Closed htoothrot closed 9 years ago
This would be considered a bug if "van" is more common as a first name than it is as a prefix to last names, e.g. "Vincent Van Gogh". I'm not actually sure which is more common, probably depends more on wether you're dealing with more Asian vs European names.
You can work around it for your dataset by adjusting the prefixes
constant to remove "van", e.g.:
>>> from nameparser.config import CONSTANTS
>>> CONSTANTS.prefixes.remove('van')
It does seem if there are only 2 name parts like in your example, it would be correct more often if we assume it is a first name. I guess that's probably true for all the prefixes, so maybe a change we could make to the parser.
I'm of the opinion that assuming it's a first name when there are only 2 parts is an improvement, as even in the case where it is only a last name like "Van Gogh", it's still wrong in saying all of "Van Gogh" is the first name.
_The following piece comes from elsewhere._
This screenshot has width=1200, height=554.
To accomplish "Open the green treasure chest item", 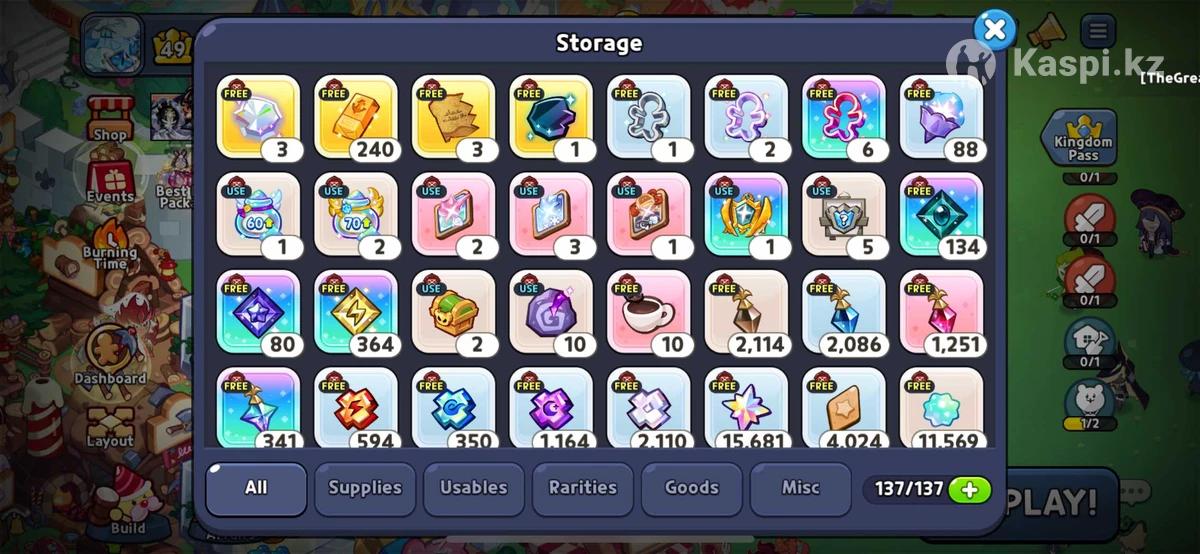I will tap(453, 312).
I did consider removing that prefix, but the names I'm handling aren't primarily Asian, so it would just move the problem.
this might do it cc982310ff7ec69515b18bd371e3a68c25c2813c
@derek73 I tested this branch and it seems to work as intended. Thank you for the work you have done.
I also noticed this when reviewing some of the names (this issue was already present before this change though, so I might ought to open a new issue):
>>> HumanName('Van Nguyen III')
14: <HumanName : [
title: ''
first: 'Van Nguyen'
middle: ''
last: 'III'
suffix: ''
nickname: ''
]>
>>>
Any idea when this will make it into a release? I am running into this particular problem as well, trying to figure out what default behavior for "two word names with first word that could be first name or prefix" I should plan for.
Thanks!
Jon Morgan
Thank you very much! If there is ever anything I can do to help with this project, let me know. I work with news content, and having a concrete, standardized way of parsing names, then using the parsed result to generate full name strings has been a substantial help.